Silver Eagles are made under the control of the US government, a bureaucracy that doesn't give two hoots about making money and thus is not likely to be particularly responsive to shortage situations in the marketplace.

I suggest it is probably better to pick a standard product produced by a for-profit institution more likely to respond rapidly to price incentives - such as 10oz or 100oz bars.  Those premiums, not surprisingly, are far lower than those on silver eagles.

I wonder why the author of this fine piece selected a metric which just happens to have the highest markup, produced by a non-responsive government bureaucracy that tends to have supply issues after big market moves?

It's just one of those things which makes me go "hmm..."

I mean, I think silver is a good buy right now, but I just don't like hearing spin from any side.  If there's one thing I would ask, its "please, just the facts."

The demand points are all valid as are the cost inflation at the various mines, and likely would eventually impose a floor on price.  What might that floor be?  Here's a guy who did a calculation on the average cost to produce silver: $23.68/oz.  Lots of caveats in that number, but its a data point.  I believe it a lot more than I believe the old "cash costs" figure the miners used to quote.  Interestingly, we're below that point right now.

http://seekingalpha.com/article/1303691-the-true-cost-to-mine-silver-complete-2012-figures

From a supply perspective, we don't appear to be at peak silver.  Some data from the USGS on world silver production:

US Production, on the other hand, is abysmal.  We use about 7900 tons a year and we produce about 1100 tons.  If things got bad around the world, I could see a "silver confiscation" in order to secure supplies for industry.

http://minerals.usgs.gov/ds/2005/140/

 

jcat3022's picture
jcat3022
Status: Bronze Member (Offline)
Joined: May 9 2012
Posts: 78
Mining stocks up around 5%

Mining stocks up around 5% today.  Not going to say with 100% conviction the bottom is in, but it sure looks that way.

Looks as if a major player entered the market around luch time (EST) today.

Adam Taggart's picture
Adam Taggart
Status: Peak Prosperity Co-founder (Offline)
Joined: May 26 2009
Posts: 2939
Fair points

Dave -

I think your points here are all fiar. I like your idea of using a benchmark less prone to non-market influences than coins from the US Mint.

And, to complement your chart from the USGS, Chris and I recently spoke with their expert on silver.
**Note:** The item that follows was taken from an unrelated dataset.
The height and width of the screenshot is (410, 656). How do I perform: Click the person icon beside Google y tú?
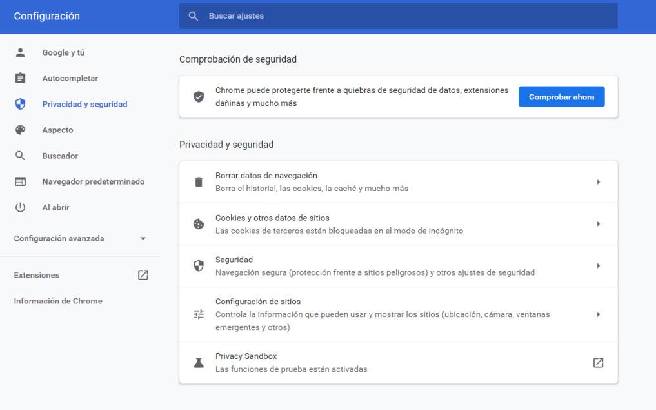pyautogui.click(x=20, y=52)
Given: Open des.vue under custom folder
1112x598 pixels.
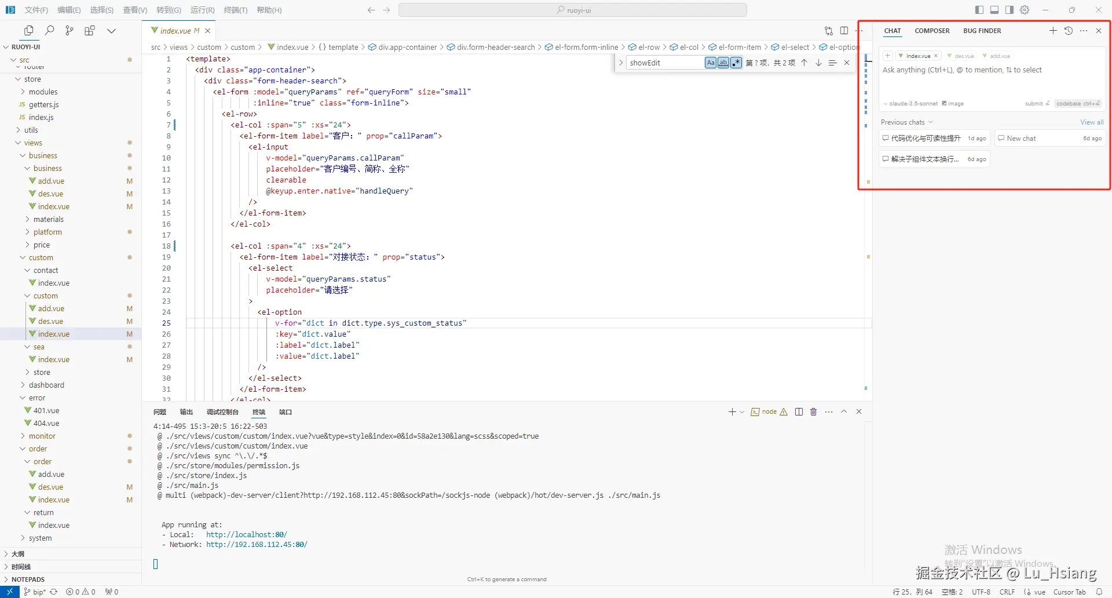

He agrees there is no "peak silver" supply concern in our short-term headlights (from a global production standpoint).

 

davefairtex's picture
davefairtex
Status: Diamond Member (Offline)
Joined: Sep 3 2008
Posts: 5072
thanks adam

You talked with the USGS expert on Silver?  You guys get to do all the fun stuff.
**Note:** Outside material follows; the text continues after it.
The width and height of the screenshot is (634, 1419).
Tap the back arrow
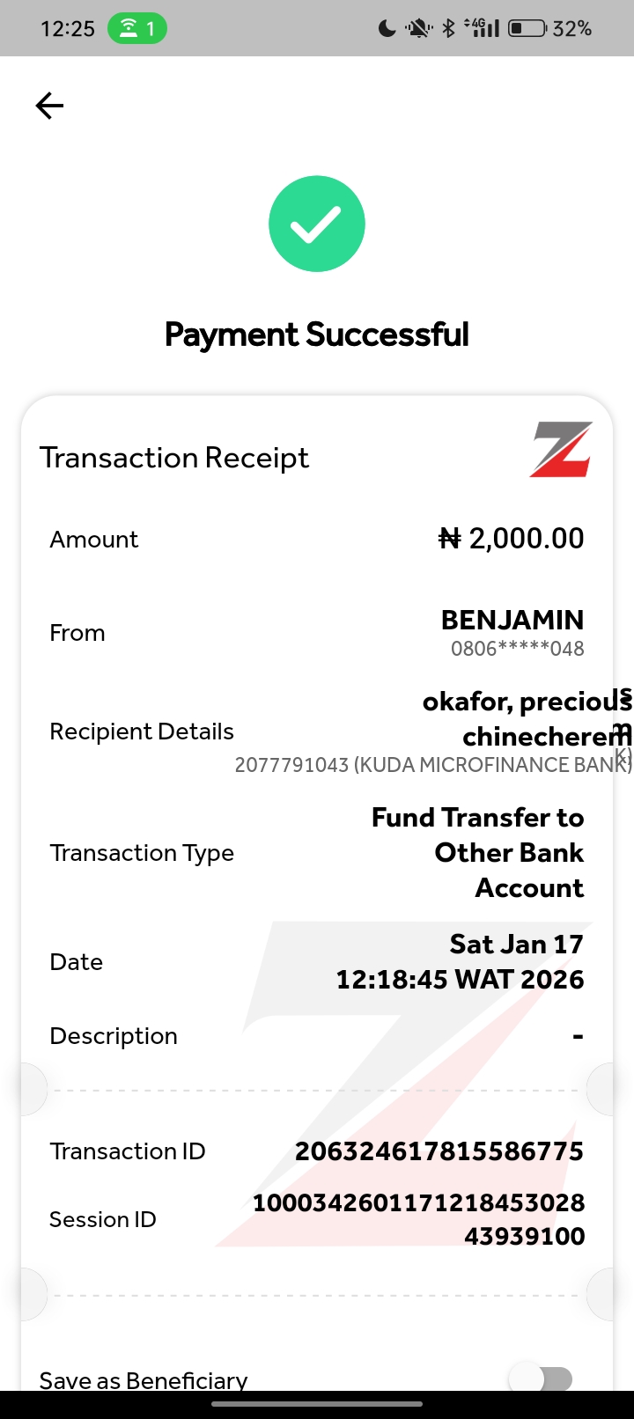coord(49,107)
Way back when I was first watching the crash course, I imagined looking at production numbers for all the various important commodities and seeing which things appeared to be peaking out.  Of course I promptly forgot about doing it because the task of getting data, formatting it, and then charting it smacked too much of doing Real Work at that time, but - funny thing, I happen to have the usgs data just lying around in a directory, so it wouldn't be too difficult to whip something up...

Dividing that world production data by world population might also give us an idea of what per-capita wealth is doing too.
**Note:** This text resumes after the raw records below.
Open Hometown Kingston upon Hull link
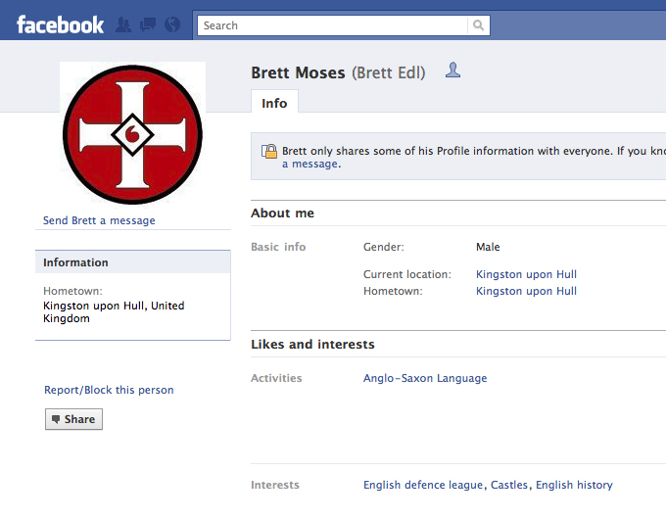 (526, 291)
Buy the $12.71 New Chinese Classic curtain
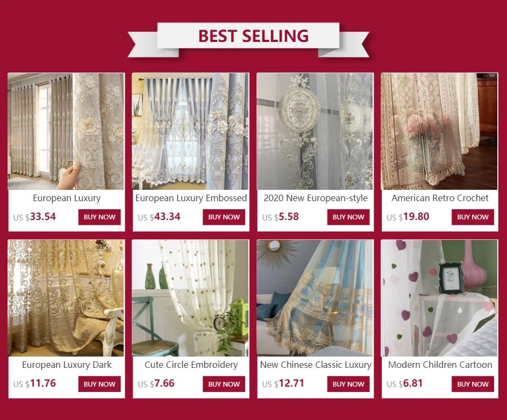Viewport: 507px width, 420px height. (348, 384)
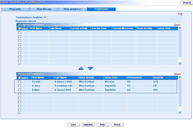The height and width of the screenshot is (128, 193).
Task: Sort by Seniority column header
Action: tap(158, 78)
I charted world gold production numbers the other day.  In 2007 it appeared to have peaked in 2001, but by 2011 gold production had (just barely) surpassed its 2001 high.  High prices, at least for now, managed to motivate more mining - likely the way high oil prices have us fracking the dregs from the shale.

I would dearly love to chart grams/ton for gold & silver mines, but I have no idea where to find that sort of timeseries.  I'm willing to bet the dramatic decline in the HUI/Gold ratio is driven at least partly by the decline in ore concentration, and at least partly by the massive printing of shares by the goldminers during the 2006-2008 period.  But finding out that, of course, smacks of Real Work also, and I'm not being paid by some hedge fund...

 

Grover's picture
Grover
Status: Platinum Member (Offline)
Joined: Feb 16 2011
Posts: 800
Short-term Headlights
Adam Taggart wrote:

And, to complement your chart from the USGS, Chris and I recently spoke with their expert on silver. He agrees there is no "peak silver" supply concern in our short-term headlights (from a global production standpoint).

Adam,

Great teaser. So, is the expert credible or just talking the "official book" as other government experts are prone to do? How far out are they looking? How much silver is left to be mined? Where are the new mines that replace the used up ones? At what point does ore quality, available energy, and price suppression make it too expensive to mine? Are percentages of silver in base metals constant, rising, or dropping? Is base metal ore quality dropping? How fast?

I'm sure I could come up with more questions. I see a finite mineable silver supply being available. Depending on the price of silver and quality of ore, the supply isn't fixed. If we exploit it faster, the short term prognosis is positive; however, it reduces the long term picture.